The Deutsche Bahn subsidiary has shipped a large consignment of cell phone components between China and Brazil via Europe. What makes this project so unique is the combination of rail, road and air carriage. This logistics masterpiece could kick-off a new mode of transporting goods from the Far East to the eastern parts of South America.
According to Gerhard Felser, responsible DB Schenker spokesman at Frankfurt, the project is of an experimental nature and just a pilot one. “The shipper had asked us to give this so far unique
mode of multi-modal transport a try as an alternative to pure air freight or ocean freight,” he explains. The result: “Our customer told us that he’s very pleased with the outcome,” states
Felser. That’s why the DB Schenker manager does not exclude this tri-modal transport could be a door opener for more to come.
24 days versus….
It was the first time ever that the logistics giant has managed combined transportation by rail, road and air across three continents. The journey of the cell phone parts started in central China located Chongqing and went by train across the Eurasian land bridge to Duisburg in Germany, a rail link that’s been established meanwhile and served twice a week by DB Schenker. The 10,124 kilometer trip from Chongqing via Kazakhstan, Russia, Belarus and Poland to Duisburg took 17 days. After their arrival at Duisburg, the goods were trucked to 250 kilometer distant Rhine-Main Airport where they were labeled, X-rayed and re-packed within DB Schenker’s own warehouse at Frankfurt’s CargoCity South. Once done, they were loaded aboard a Boeing 777 freighter operated by LAN Cargo and flown off to Viracopos airport near Sao Paulo. Upon arrival, the local DB Schenker staff customs cleared the goods and handed them over to a forwarding agent that picked them up by order of the final Brazilian consignee. Assembling the components and marketing the finished cellular phones rounded off the process.

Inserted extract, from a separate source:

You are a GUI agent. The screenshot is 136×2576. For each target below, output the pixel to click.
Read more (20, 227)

…55 days from door to door
All together the entire transport took 24 days to make its way from the Chinese producer of the components to the Brazilian assembler of the cellular phones. That’s less than half the time it would have needed to send the 21 tons on board a vessel from China to the port of Santos at the Atlantic coast of Brazil. “The alternative by ocean would have taken between 50 to 55 days,” confirms communications manager Peter Sauer of DB Schenker Logistics. Faster transports lead to less capital commitment, he adds. Therefore, this tri-modal option of forwarding goods from Far East to South America might develop into a realistic alternative to pure ocean freight. "This first successful shipment combining rail, road and air freight has shown the growth potential of multimodal logistics," said Daniel Wieland, Head of Rail Logistics & Forwarding at DB Schenker Logistics. Thomas Mack, Head of Global Air Freight at DB Schenker, added: "We are proud to pioneer this interesting transportation option for the market in Latin America."
LAN Cargo takes care of the rest
Asked about possible risks cargo trains running through Russia might be faced due to the political tensions between Moscow and the west over the Ukraine, DB Schenker spokesman Felser confirms that there are no disturbances. “Our Eurasian trains run like clockwork despite the current political rift,” he says.
And why was LAN Cargo chosen by DB Schenker to fly the consignment from Rhine-Main to Viracopos? “Because they are operating freighter aircraft on this route, their flight schedule matched our time requirements, and LAN Cargo is one of our preferred carriers that we constantly utilize,” explains Peter Sauer.